1. L’artiste et écrivain Henry Darger (1892-1973) est l’auteur d’un roman de plus de quinze mille pages intitulé The Story of the Vivian Girls, in What is known as the Realms of the Unreal, of the Glandeco-Angelinnian War Storm, Caused by the Child Slave Rebellion, accompagné de centaines de dessins aquarellés sur rouleaux de deux à trois mètres de long. Cette œuvre considérable a été découverte au moment de sa mort, dans la chambre qu’il louait au couple d’artistes Nathan et Kiyoko Lerner. La même année, Coleen Fitzigibbon, alors étudiante à l’Art Institute de Chicago, y tourne Darger’s room avec Michael Thompson.

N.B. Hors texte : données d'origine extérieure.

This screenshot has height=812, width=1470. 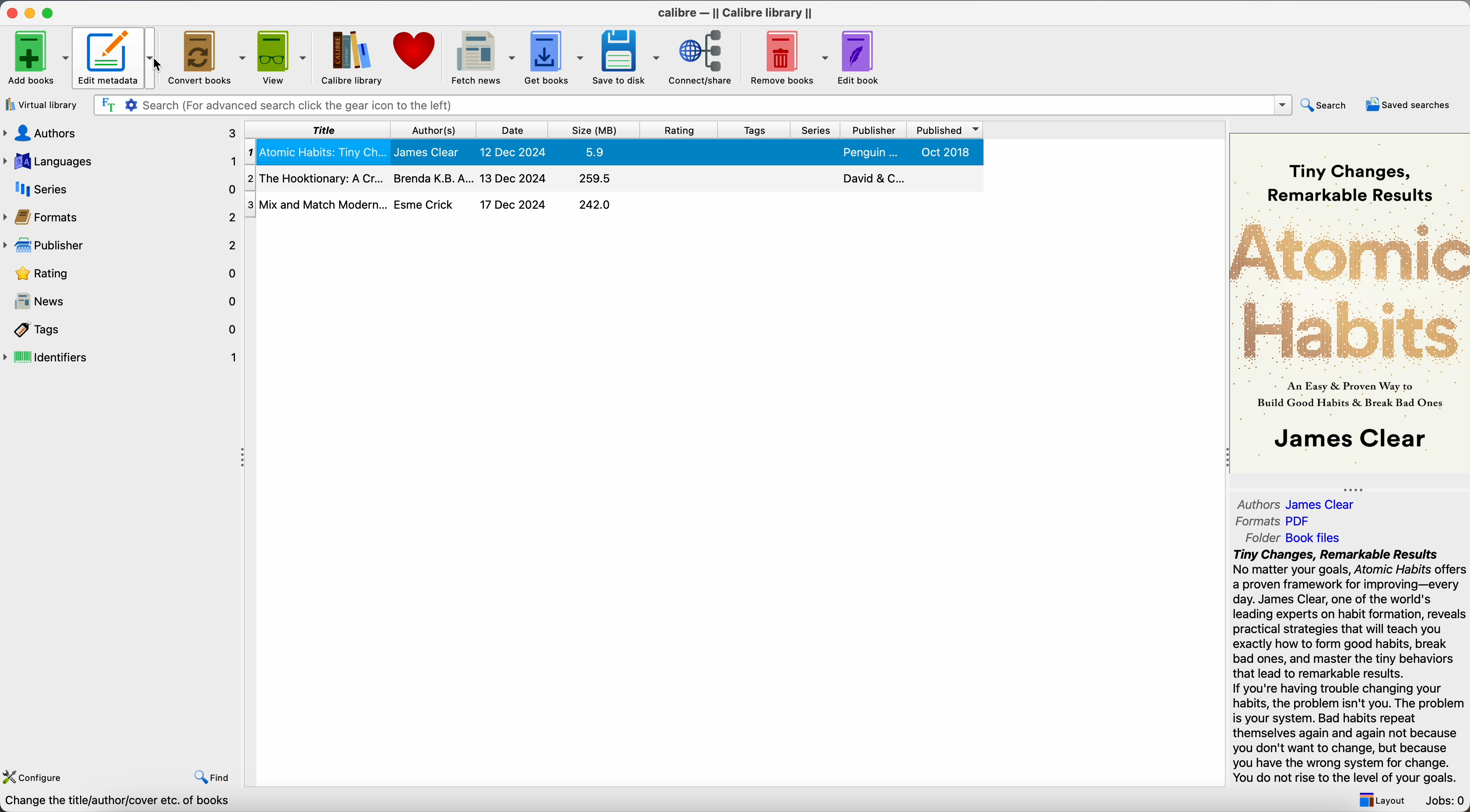 I want to click on Atomic Habits: Tiny Ch..., so click(x=318, y=152).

Tels d’autres habitats-ateliers rencontrés dans le domaine de l’art brut et outsider, cette chambre déconcerte par son encombrement. Henry Darger y accumulait divers objets, et les y conservait avec soin : des comics, des magazines, des photographies, des bibelots, des bouteilles, des jouets, des images religieuses, des chutes de ficelles… Certains éléments de ces collections lui servaient de matériaux, ou de sources d’inspiration ; mais pour d’autres, le rapport avec son œuvre demeure incertain. Coleen Fitzigibbon en recueille ici quelques-uns, filmant d’on ne sait quelle main, voletante et confondue parmi eux comme s’il s’agissait de flocons de neige.
2. « En dehors de Mrs Gannon (ma Marraine ne l’aimait pas) et des deux pères, il y avait une sorte de superviseur. Il s’appelait Otto Zink.
Lui, mon « fardeau éternel » John Manley et les frères Scanlon, ils m’ont dénoncé à Mrs Gannon et au père O’Hara, m’accusant de quelque chose dont Dieu sait que j’étais innocent, mais je n’avais aucun moyen de le prouver. Il me semblait également que je n’étais ni assez intelligent, ni assez courageux pour rejeter cette accusation avec force.
Le père m’a corrigé autant de fois qu’on m’avait dénoncé, me frappant les mains avec ces caoutchoucs que vous mettez sur vos chaussures.
Si j’avais su où aller, si d’autres avaient pu me prendre en charge, je me serais certainement enfui.
Je détestais mes accusateurs ; j’aurais voulu les tuer mais je n’ai pas osé. Jamais je n’ai été leur ami ; je suis encore leur ennemi, qu’ils aient ou non vécu jusqu’à ce jour.
Cependant c’est pour d’autres choses curieuses que je faisais vraiment qu’on me trouvait fou et m’appelait ainsi.
C’était en particulier à cause de cette façon étrange que j’avais de bouger la main gauche, comme si je pensais que la neige tombait.
Si j’avais su cela, je ne m’y serais livré que lorsque j’étais seul. »[11] [11] Henry DARGER, L’histoire de ma vie, Les Éditions Aux Forges de Vulcain, 2015, pp. 38-39.